In fixed Managed Kubernetes cluster configurations, 1 to 4 GPUs × 16 GB are available, with vCPUs from 12 to 48, RAM from 32 to 320 GB.

NVIDIA® GTX 1080

High-performance and energy-efficient GPU. The solution is realized with FinFET technology and GDDR5X memory. Dynamic load balancing helps to divide tasks so resources don't sit idle waiting. Maximizes performance for display, VR, ultra high-resolution settings, and data processing.

Based on Pascal® architecture, up to 320 GB/s throughput. See NVIDIA® documentation for detailed specifications.

In fixed Managed Kubernetes cluster configurations, 1 to 8 GPUs × 8 GB are available, with vCPUs from 8 to 28, RAM from 24 to 96 GB.

NVIDIA® RTX 2080 Ti

High-performance GPU for demanding graphics tasks. Suitable for high-resolution video processing, 3D modeling, rendering, and photo processing. Also suitable for training neural networks, performing complex AI computations, and processing large amounts of data.

Based on Turing® architecture, up to 616 GB/s throughput. See NVIDIA® documentation for detailed specifications.

In fixed Managed Kubernetes cluster configurations, 1 to 4 GPUs × 11 GB are available, with vCPUs from 2 to 48, RAM from 32 to 320 GB.

NVIDIA® RTX 4090

The highest performing GPU in the GeForce series. Suitable for professional design and 3D modeling, video, rendering, ML tasks (model learning and inference), language modeling (LLM), scientific and engineering computing (e.g., climate modeling or bioinformatics).

Based on Ada Lovelace® architecture, up to 1008 GB/s throughput.
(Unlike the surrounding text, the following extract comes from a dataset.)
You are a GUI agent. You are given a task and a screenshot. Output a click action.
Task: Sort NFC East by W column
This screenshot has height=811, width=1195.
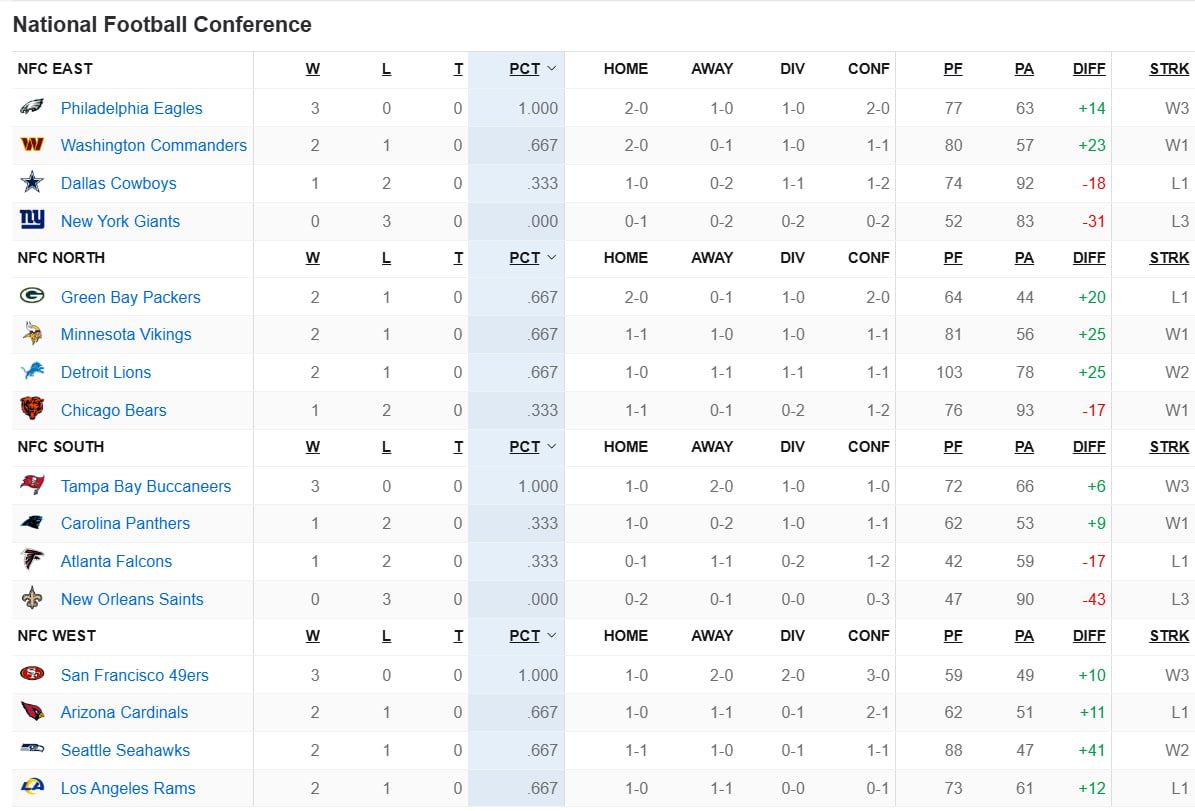pyautogui.click(x=313, y=69)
See NVIDIA® documentation for detailed specifications.

In fixed Managed Kubernetes cluster configurations, 1 to 4 GPUs × 24 GB are available, with vCPUs from 4 to 64, RAM from 16 to 356 GB.

NVIDIA® RTX 6000 Ada

Professional GPU for computing and graphics power. Suitable for ML tasks, rendering, scientific computing and high-performance visualization.

Based on Ada Lovelace® architecture, with 48GB GDDR6X memory and up to 960GB/s bandwidth. See detailed specifications in NVIDIA® documentation.
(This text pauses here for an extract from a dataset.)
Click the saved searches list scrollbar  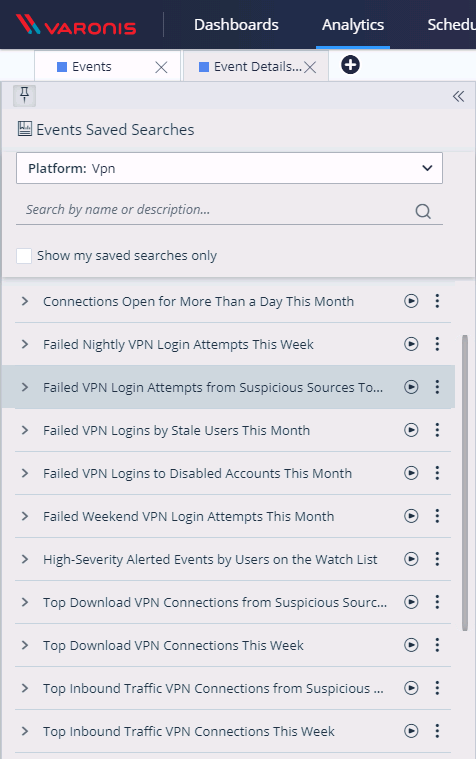(465, 483)
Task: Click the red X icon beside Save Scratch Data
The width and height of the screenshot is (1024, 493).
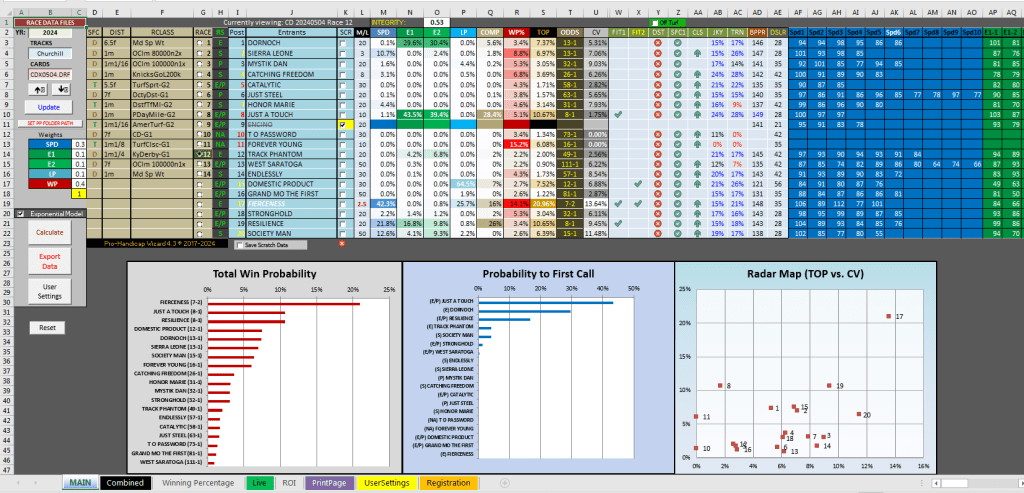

In fixed Managed Kubernetes cluster configurations, 1 to 4 GPUs × 48 GB are available, with vCPUs from 12 to 96, RAM from 64 to 450 GB.

NVIDIA® A2000

Power-efficient GPU for compact workstations. Suitable for AI, graphics and video rendering.

Based on Ampere® architecture, up to 288 GB/s bandwidth. See NVIDIA® documentation for detailed specifications.
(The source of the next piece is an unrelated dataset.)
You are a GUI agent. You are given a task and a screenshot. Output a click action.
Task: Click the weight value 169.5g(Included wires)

In fixed Managed Kubernetes cluster configurations, 1 to 4 GPUs × 6 GB are available, with vCPUs from 6 to 24, RAM from 16 to 320 GB.

NVIDIA® A5000

A versatile GPU, suitable for any task within its performance limits.

Based on Ampere® architecture, up to 768 GB/s throughput. See NVIDIA® documentation for detailed specifications.

In fixed Managed Kubernetes cluster configurations, 1 to 2 GPUs × 24 GB are available, with vCPUs from 8 to 48, RAM from 32 to 320 GB.

NVIDIA® H100

A powerful GPU that is suitable for AI, HPC and scalable computing.

Based on the Hopper™ architecture, with 80GB HBM3 memory and up to 3TB/s of bandwidth. See detailed specifications in NVIDIA® documentation.

In fixed Managed Kubernetes cluster configurations, 1 to 2 GPUs × 80 GB are available, with vCPUs from 12 to 48, RAM from 128 to 256 GB.

NVIDIA® H200

Professional GPU for accelerating generative AI, HPC, large language model (LLM) inference, model file-tuning, image and video generation.

Based on Hopper™ architecture, with 141GB HBM3 memory and up to 4.8 TB/s of bandwidth. See detailed specifications in NVIDIA® documentation.

In fixed Managed Kubernetes cluster configurations, 1 to 8 GPUs × 141 GB are available, with vCPUs from 12 to 192, RAM from 120 GB to 1 TB.

NVIDIA® L4

Versatile GPU for accelerating AI/ML workloads, video processing, streaming and VDI. Suitable for running modern language models (LLM) and multimodal models.

Based on Ada Lovelace® architecture, with 24GB GDDR6 memory and up to 3TB/s bandwidth. See detailed specifications in NVIDIA® documentation.

In fixed Managed Kubernetes cluster configurations, 1 to 8 GPUs × 24 GB are available, with vCPUs from 8 to 128, RAM from 32 GB to 512 GB.